Aim of the exercise.
Pick out each line of the records below that contains the word "Open" and copy those lines.

Records provided.
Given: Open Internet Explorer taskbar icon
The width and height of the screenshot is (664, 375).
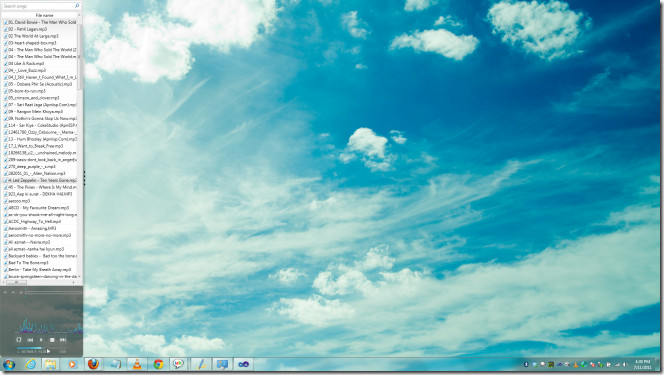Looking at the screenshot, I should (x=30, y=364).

==

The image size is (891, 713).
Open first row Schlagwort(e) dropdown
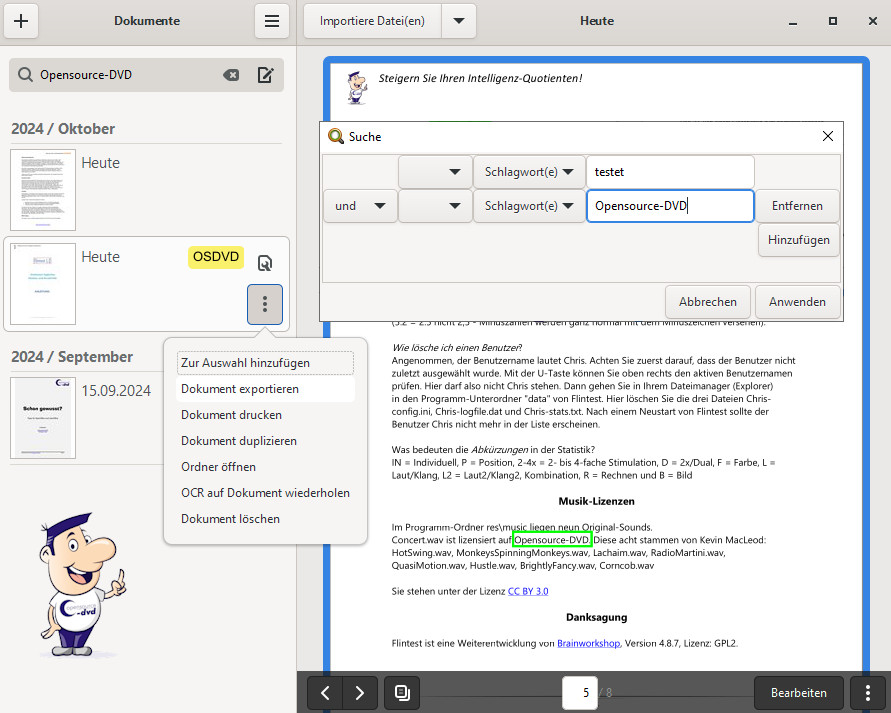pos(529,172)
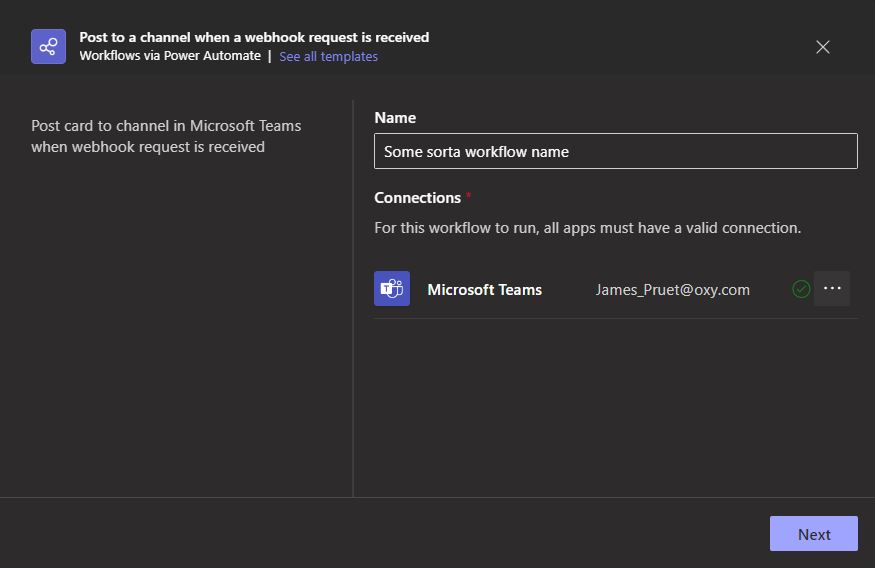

Response to this task.
Given: Open Internet Explorer taskbar icon
Open first row Schlagwort(e) dropdown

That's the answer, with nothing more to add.